■ TASKS TO CARRY OUT
A. Name every attorney listed at the top of the appeals opinion.
B. Set down, word for word, the stretch of the appeals opinion from "FOR PUBLICATION Dec" through "Appellant-Defendant, )".

FOR PUBLICATION Dec 19 2013, 7:02 am
ATTORNEY FOR APPELLANT: ATTORNEYS FOR APPELLEE:
MARIELENA DUERRING GREGORY F. ZOELLER
South Bend, Indiana Attorney General of Indiana
JOSEPH Y. HO
Deputy Attorney General
Indianapolis, Indiana
IN THE
COURT OF APPEALS OF INDIANA
BRITTNEY WATSON, )
)
Appellant-Defendant, )
)
vs. ) No. 71A03-1303-CR-91
)
STATE OF INDIANA, )
)
Appellee-Plaintiff, )
APPEAL FROM THE ST. JOSEPH SUPERIOR COURT
The Honorable Roland W. Chamblee, Jr., Judge
Cause No. 71D08-1012-MR-9
December 19, 2013
OPINION – FOR PUBLICATION
BAILEY, Judge
Case Summary
Brittney Watson (“Watson”) appeals her conviction for Murder, a felony,
presenting the sole issue of whether sufficient evidence supports the conviction. We
affirm.1
Facts and Procedural History
During the evening of November 29, 2010, Watson, Cornelius Miller (“Miller”),
and several other individuals were involved in a confrontation in a parking lot in South
Bend. Watson called Miller a “rapist” because of his alleged internet posting of nude
photos of Watson’s friend. (Tr. 327.) Miller responded by punching Watson in the face
several times. Miller’s girlfriend, Ashley Shaw (“Shaw”), then engaged in a fistfight
with Watson for “about five minutes.” (Tr. 329.) Shaw and Miller got into Shaw’s
vehicle to leave, but Watson attempted to jump on top of the moving vehicle. Shaw
drove her vehicle into Watson.

■ DATASET ENTRIES
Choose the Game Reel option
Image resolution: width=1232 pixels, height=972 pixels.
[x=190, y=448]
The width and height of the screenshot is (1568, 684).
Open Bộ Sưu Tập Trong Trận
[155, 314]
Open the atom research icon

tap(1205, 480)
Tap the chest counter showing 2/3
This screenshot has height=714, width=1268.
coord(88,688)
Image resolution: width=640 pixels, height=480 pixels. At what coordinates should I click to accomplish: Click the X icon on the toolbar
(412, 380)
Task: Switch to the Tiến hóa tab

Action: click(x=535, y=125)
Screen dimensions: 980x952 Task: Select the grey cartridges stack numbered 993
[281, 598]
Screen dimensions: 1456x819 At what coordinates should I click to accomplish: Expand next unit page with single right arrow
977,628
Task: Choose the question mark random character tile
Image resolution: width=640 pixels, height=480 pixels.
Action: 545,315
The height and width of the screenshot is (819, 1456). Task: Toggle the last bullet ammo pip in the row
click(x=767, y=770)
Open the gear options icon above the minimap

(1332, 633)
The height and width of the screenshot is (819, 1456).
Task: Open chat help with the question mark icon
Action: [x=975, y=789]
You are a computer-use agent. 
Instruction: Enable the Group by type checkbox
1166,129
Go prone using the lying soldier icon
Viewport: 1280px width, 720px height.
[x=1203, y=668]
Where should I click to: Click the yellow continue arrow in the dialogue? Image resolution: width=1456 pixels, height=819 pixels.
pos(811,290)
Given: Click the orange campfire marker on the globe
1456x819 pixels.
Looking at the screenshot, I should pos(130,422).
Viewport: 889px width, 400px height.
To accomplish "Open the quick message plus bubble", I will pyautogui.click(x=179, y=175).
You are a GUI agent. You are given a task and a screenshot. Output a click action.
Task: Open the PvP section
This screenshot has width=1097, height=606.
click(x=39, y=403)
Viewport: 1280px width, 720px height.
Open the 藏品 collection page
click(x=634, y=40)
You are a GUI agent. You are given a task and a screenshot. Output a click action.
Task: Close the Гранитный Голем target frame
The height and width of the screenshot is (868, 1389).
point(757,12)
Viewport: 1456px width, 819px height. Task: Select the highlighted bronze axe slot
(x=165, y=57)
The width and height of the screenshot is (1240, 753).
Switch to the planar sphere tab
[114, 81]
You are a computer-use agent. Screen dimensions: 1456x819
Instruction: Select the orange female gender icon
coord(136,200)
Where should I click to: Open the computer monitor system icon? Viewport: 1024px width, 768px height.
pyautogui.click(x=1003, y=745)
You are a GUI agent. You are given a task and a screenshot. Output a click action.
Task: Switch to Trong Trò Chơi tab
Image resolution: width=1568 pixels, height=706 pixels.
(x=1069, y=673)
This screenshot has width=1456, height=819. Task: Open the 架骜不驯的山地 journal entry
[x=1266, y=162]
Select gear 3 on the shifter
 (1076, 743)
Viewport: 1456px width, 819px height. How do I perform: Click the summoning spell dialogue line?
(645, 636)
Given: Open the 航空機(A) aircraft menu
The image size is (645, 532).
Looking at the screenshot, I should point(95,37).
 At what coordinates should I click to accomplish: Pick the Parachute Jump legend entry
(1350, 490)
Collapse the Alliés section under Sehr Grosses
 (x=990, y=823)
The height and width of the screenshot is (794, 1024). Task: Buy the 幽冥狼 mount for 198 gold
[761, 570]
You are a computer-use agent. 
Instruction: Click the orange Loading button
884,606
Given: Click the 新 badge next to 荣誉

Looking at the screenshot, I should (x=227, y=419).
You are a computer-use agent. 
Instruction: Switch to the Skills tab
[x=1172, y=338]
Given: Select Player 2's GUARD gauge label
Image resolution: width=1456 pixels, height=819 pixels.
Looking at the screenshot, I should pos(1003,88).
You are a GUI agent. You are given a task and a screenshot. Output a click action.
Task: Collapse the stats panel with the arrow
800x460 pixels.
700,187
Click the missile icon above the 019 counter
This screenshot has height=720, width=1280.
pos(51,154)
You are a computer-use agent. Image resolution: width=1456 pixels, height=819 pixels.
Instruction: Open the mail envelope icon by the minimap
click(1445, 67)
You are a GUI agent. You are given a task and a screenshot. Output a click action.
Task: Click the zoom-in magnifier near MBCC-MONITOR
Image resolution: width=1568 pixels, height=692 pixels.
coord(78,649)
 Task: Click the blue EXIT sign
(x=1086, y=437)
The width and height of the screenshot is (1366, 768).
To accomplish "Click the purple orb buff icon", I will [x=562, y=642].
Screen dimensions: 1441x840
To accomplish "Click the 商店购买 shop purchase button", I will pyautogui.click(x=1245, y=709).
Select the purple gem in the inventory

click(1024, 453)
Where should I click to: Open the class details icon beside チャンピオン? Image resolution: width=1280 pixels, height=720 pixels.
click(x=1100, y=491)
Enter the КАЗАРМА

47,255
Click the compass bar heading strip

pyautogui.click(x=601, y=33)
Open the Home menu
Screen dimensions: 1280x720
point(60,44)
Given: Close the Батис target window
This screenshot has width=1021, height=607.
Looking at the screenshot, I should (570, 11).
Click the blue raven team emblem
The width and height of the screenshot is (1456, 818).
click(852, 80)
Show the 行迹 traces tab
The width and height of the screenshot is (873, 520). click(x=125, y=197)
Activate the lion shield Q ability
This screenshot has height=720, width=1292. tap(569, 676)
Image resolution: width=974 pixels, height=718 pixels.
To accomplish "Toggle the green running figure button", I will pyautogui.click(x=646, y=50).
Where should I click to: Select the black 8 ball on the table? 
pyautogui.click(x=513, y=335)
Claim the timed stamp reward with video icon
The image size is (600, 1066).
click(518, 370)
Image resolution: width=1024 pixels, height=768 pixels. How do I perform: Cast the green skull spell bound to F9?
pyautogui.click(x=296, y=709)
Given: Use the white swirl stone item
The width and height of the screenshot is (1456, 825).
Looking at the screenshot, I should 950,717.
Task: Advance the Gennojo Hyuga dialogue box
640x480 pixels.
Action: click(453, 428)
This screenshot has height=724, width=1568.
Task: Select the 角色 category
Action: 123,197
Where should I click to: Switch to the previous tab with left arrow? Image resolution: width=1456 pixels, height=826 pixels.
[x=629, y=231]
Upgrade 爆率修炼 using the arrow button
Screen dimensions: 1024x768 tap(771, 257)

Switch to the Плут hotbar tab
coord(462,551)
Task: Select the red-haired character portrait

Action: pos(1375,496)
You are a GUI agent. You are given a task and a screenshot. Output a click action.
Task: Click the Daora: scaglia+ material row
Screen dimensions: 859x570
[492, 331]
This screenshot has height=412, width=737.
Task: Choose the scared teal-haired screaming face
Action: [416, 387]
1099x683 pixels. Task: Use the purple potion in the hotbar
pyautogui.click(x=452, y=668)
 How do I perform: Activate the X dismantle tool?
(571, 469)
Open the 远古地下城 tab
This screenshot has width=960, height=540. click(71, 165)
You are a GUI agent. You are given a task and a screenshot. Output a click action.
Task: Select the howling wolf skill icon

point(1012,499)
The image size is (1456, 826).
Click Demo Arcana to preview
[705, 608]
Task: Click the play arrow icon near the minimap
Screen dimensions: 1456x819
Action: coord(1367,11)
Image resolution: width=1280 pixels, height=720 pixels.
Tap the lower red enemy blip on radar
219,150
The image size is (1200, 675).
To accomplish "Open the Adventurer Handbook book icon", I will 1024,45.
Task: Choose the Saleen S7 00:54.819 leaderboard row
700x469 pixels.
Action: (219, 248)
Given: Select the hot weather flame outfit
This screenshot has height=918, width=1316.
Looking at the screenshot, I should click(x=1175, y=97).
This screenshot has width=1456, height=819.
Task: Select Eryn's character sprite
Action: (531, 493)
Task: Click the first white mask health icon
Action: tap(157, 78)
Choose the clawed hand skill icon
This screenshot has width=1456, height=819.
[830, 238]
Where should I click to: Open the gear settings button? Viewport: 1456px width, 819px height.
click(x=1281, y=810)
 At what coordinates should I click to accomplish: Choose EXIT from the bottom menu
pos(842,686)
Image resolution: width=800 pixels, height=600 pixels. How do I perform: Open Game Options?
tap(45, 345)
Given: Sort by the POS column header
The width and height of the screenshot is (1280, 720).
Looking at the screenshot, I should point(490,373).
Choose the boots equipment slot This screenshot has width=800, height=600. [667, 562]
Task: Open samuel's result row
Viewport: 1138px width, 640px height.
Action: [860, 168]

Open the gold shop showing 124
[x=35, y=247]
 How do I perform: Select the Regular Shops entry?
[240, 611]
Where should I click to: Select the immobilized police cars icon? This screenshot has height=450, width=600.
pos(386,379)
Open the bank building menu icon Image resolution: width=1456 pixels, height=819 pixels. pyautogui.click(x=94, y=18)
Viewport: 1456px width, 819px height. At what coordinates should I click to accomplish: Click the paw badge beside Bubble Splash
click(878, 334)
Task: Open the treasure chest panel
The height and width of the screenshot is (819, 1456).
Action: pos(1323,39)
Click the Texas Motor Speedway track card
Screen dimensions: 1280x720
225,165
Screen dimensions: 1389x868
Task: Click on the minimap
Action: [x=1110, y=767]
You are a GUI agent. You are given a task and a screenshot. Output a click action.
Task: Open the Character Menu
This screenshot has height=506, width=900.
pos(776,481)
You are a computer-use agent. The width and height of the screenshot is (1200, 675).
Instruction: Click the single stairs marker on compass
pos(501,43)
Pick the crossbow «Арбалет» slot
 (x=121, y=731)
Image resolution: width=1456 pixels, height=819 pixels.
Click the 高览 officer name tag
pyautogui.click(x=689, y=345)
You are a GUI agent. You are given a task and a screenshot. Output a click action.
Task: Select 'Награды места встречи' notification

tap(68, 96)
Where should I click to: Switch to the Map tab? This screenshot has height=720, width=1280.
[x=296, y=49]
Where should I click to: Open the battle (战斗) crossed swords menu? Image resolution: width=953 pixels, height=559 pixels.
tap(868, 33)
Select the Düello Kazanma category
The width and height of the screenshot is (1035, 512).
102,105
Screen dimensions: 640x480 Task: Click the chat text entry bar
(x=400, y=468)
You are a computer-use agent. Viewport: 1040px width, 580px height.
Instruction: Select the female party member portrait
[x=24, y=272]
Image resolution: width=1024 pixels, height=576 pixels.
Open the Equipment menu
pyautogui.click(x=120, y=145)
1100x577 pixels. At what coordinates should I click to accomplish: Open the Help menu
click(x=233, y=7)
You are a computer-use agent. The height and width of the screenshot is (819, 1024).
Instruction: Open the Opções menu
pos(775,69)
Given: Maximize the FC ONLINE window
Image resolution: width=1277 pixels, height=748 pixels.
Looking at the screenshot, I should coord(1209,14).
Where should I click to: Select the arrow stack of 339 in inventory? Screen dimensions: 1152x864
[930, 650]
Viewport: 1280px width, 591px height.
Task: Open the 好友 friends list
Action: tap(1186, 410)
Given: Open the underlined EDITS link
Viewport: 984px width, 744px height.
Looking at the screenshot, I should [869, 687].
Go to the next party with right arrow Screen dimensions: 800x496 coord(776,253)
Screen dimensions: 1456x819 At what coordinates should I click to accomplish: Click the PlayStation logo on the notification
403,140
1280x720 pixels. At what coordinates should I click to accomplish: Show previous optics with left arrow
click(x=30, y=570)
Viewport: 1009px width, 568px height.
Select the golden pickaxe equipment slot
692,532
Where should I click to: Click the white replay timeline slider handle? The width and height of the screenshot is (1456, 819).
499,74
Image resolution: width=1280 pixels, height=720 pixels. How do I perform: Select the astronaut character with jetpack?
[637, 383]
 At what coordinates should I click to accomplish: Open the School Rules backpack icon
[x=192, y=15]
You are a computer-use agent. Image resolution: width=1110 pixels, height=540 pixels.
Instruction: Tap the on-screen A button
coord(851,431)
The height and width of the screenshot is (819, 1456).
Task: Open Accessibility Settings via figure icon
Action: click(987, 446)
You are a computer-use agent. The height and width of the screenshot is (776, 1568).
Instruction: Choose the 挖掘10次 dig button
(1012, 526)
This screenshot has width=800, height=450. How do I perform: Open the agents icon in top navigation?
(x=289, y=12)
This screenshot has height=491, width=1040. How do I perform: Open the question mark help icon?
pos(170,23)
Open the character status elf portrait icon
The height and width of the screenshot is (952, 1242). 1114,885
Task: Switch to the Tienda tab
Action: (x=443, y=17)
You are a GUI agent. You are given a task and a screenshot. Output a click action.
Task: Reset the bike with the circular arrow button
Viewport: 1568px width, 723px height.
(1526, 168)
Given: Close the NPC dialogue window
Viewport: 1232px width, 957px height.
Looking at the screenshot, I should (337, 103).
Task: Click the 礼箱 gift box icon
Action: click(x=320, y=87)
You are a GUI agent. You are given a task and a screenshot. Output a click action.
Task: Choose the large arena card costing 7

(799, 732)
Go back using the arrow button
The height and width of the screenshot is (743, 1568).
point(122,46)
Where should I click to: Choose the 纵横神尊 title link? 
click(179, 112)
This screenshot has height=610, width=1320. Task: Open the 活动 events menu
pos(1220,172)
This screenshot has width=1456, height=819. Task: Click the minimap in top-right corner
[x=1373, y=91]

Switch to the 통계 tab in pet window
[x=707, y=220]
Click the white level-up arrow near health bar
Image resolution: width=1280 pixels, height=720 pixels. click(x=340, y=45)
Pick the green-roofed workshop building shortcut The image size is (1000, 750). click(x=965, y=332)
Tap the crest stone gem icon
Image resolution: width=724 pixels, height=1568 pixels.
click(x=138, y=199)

■ IN RESPONSE
A.
Marielena Duerring
Gregory F. Zoeller
Joseph Y. Ho

B.
FOR PUBLICATION Dec 19 2013, 7:02 am
ATTORNEY FOR APPELLANT: ATTORNEYS FOR APPELLEE:
MARIELENA DUERRING GREGORY F. ZOELLER
South Bend, Indiana Attorney General of Indiana
JOSEPH Y. HO
Deputy Attorney General
Indianapolis, Indiana
IN THE
COURT OF APPEALS OF INDIANA
BRITTNEY WATSON, )
)
Appellant-Defendant, )